Однако появлению Лешеньки на свет предшествовал такой смерч обид, такой самум взаимных упреков, такой тайфун в самом эпицентре житейского моря Лифшицев – Самошникова, что в этой, по сути говоря, банальнейшей акватории корабль родительской любви семьи Лифшицев чуть было не пошел ко дну ко всем свиньям собачьим!
1 2 3 4 5 6 7 8 9 10 11 12 13 14 15 16 17 18 19 20 21 22 23 24 25 26 27 28 29 30 31 32 33 34 35 36 37 38 39 40 41 42 43 44 45 46 47 48 49 50 51 52 53 54 55 56 57 58 59 60 61 62 63 64 65 66 67 68 69 70 71 72 73 74
До дефлорации оставалось пятьдесят семь минут. Всего.
За этот краткий миг мироздания свершилась уйма событий, спрессованных во времени, словно взведенная боевая пружина автомата «ППШ». «Калашниковых» тогда еще не было.
Первым делом парень в лыжной шапочке сбросил с себя ватник прямо на пол и пошел в туалет, на ходу разматывая толстую стальную проволоку с металлической мочалкой на конце.

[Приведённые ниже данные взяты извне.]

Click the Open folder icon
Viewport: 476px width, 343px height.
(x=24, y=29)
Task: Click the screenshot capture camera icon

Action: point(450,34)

Потом он запихнул й горшок эту мочалку и стал ритмически, вперед и назад, всовывать стальную проволоку все глубже и глубже в жерло горшка. При этом он шумно и так же ритмично дышал в такт своим наклонам.
Воспаленному воображению Фирочки эти наклоны и прерывистое дыхание парня ни к селу ни к городу напомнили одну картинку двухлетней давности. На третьем курсе педучилища Фирочку послали на педагогическую практику в пионерский лагерь завода «Большевик». Там она впервые в жизни и увидела ЭТО… Вернулась вечерком от своих верных октябрят-ленинцев в служебный корпус и в нечаянно приоткрывшуюся дверь случайно узрела, как веселый физрук из института Лесгафта во все завертки пользовал старшую пионервожатую – завотделом школьного воспитания Невского районе Они тогда дышали точно так же, как этот парень-сантехник…
А еще Фирочку заворожили руки этого парня. Огромные ладони, словно совковые лопаты, совершенно не соответствовали его длинному, тощему телу. Он был похож на большого некормленого щенка с рано разросшимися передними лапами.
Ах, как вдруг захотелось Фирочке ощутить эти непомерно крупные, расцарапанные и сильные ладони на своем теле!..
– Соседи ваши нижние виноваты, раздолбай несчастные! – хрипел над горшком парень. – Глянь… Тут тебе и тряпки, и шелуха картофельная! Вот ваш слив и не проходит, куда положено… Штрафануть бы их, обормотов чертовых…
Но Фирочка не видела ни тряпок, ни шелухи.
Она глаз не могла отвести от рук этого парня, от его согнутой, тонкой спины и совсем не понимала – о чем он там хрипло бормочет над унитазом.
А он, мокрый и взъерошенный, в дурацкой лыжной шапочке с помпоном, смешно сбившейся на затылок и на ухо, проверил высвобожденный сток воды, выпрямился и повернулся к Фирочке:
– Возьми у меня вот из этого кармана наряд на вызов и подпиши. А то у меня руки грязные…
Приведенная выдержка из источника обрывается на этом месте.